这里的另一个好处是,您可以在相同的初始序列上运行多个生成器,并观察它们如何发散。注意,这完全可以用更传统的方法在函数中使用for
循环,但使用生成器的好处是,你不必一次生成整个序列;它只有在你告诉它(通过next()
)时才会变异。例如:
g0 = ['CTGAA', 'CTGAA', 'CTGAA', 'CTGAA', 'CTGAA']

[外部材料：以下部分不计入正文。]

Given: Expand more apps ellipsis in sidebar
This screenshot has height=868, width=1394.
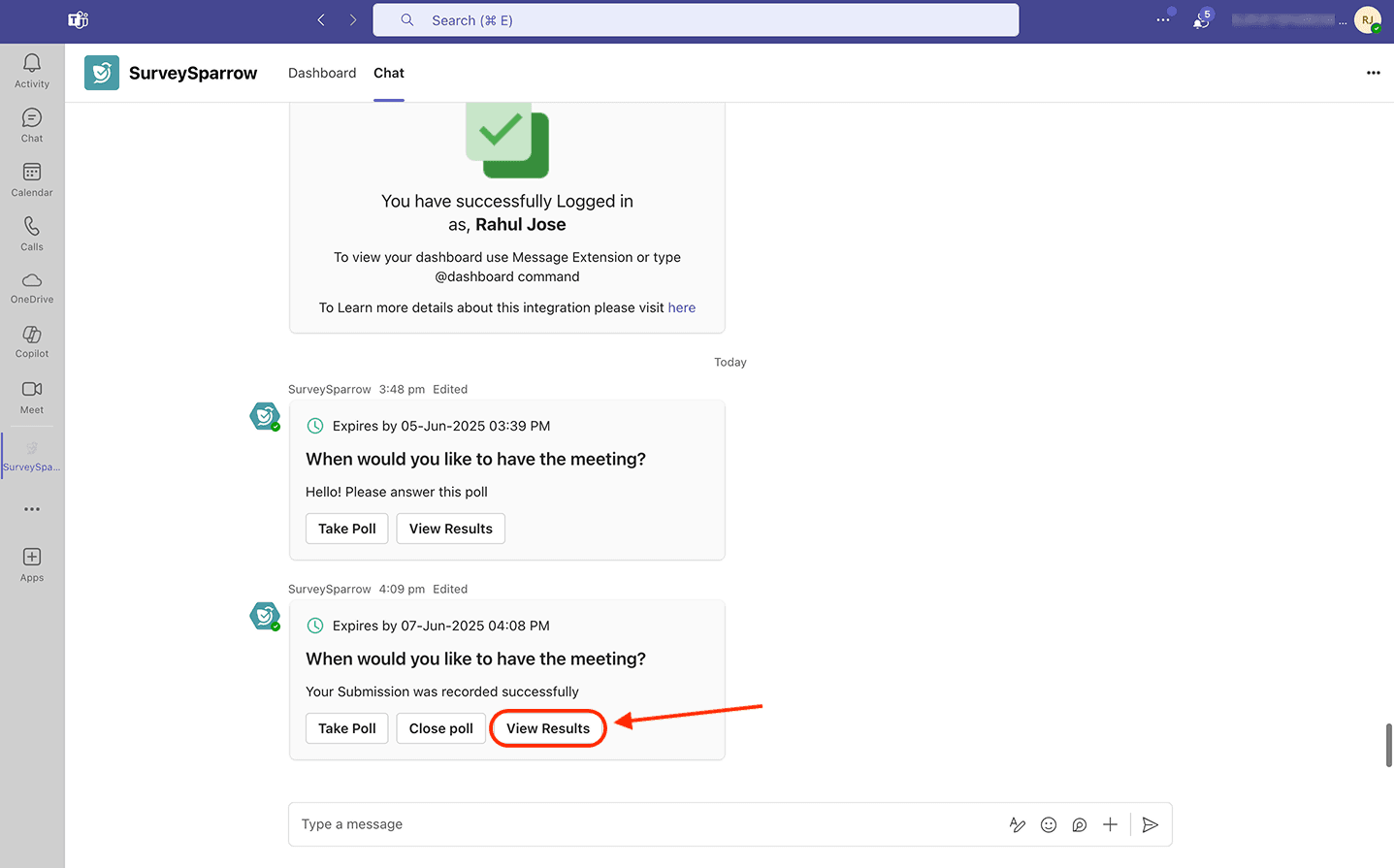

universe_1 = mutation_generator(g0)
universe_2 = mutation_generator(g0)
universe_3 = mutation_generator(g0)
# The first generation is always the same as g0, but this can be modified if you desire
next(universe_1)
next(universe_2)
next(universe_3)
# Compare the first mutation without having to calculate twenty generations in each 'universe' before getting back results
first_mutation_u1 = next(universe_1)
first_mutation_u2 = next(universe_2)
first_mutation_u3 = next(universe_3)
同样,您还可以修改生成器函数mutation_generator
以接受其他参数,如自定义突变函数,甚至可以随时更改突变率等。
最后,作为旁注,使用生成器可以很容易地跳过数千代,而无需在内存中存储多个序列:
g0 = ['CTGAA', 'CTGAA', 'CTGAA', 'CTGAA', 'CTGAA']
generation = mutation_generator(g0)
for _ in range(10000):
next(generation)
print(g0) # first gen
print(next(generation)) # ten thousand generations later
输出:
['CTGAA', 'CTGAA', 'CTGAA', 'CTGAA', 'CTGAA']
['TTGGA', 'CTTCG', 'TGTGA', 'TAACA', 'CATCG']
使用基于for
循环的方法,您将不得不创建并存储所有10000代(浪费大量内存),或者修改Dani回答中的代码,使其表现得更像生成器(但没有好处!)。
Real Python有一篇关于生成器的好文章,如果你想了解更多。当然,也可以查看文档。